Description of the task:
Only lines with the word "Viewport" belong in the answer; copy them from the records below.
(Source material begins)
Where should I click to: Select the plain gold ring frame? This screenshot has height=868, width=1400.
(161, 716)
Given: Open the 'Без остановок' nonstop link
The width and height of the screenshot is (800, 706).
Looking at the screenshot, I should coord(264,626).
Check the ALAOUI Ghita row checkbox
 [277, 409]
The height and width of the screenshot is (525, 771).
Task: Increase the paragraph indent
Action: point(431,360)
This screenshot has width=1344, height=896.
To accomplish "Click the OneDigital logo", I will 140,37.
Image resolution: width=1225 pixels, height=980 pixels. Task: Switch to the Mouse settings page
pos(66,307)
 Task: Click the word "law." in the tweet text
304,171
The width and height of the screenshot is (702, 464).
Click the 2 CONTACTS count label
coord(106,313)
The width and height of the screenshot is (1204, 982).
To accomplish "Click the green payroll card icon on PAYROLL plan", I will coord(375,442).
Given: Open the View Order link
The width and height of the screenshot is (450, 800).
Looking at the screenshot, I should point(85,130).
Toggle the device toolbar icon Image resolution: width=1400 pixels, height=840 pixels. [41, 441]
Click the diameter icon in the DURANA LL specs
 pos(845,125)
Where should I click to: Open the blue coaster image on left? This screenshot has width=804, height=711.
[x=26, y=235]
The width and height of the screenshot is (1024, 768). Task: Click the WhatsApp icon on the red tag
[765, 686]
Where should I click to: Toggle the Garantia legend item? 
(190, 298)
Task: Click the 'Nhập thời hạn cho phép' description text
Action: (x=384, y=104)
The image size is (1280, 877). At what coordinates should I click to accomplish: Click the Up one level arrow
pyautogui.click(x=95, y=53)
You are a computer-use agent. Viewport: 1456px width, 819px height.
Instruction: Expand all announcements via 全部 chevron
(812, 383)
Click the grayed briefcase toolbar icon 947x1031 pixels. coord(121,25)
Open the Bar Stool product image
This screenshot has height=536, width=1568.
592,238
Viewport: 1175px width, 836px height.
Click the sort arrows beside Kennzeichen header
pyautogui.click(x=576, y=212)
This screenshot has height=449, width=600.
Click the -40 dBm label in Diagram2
(Source material ends)
Worked solution:
You are a computer-use agent. Viewport: 1456px width, 819px height.
Viewport: 1175px width, 836px height.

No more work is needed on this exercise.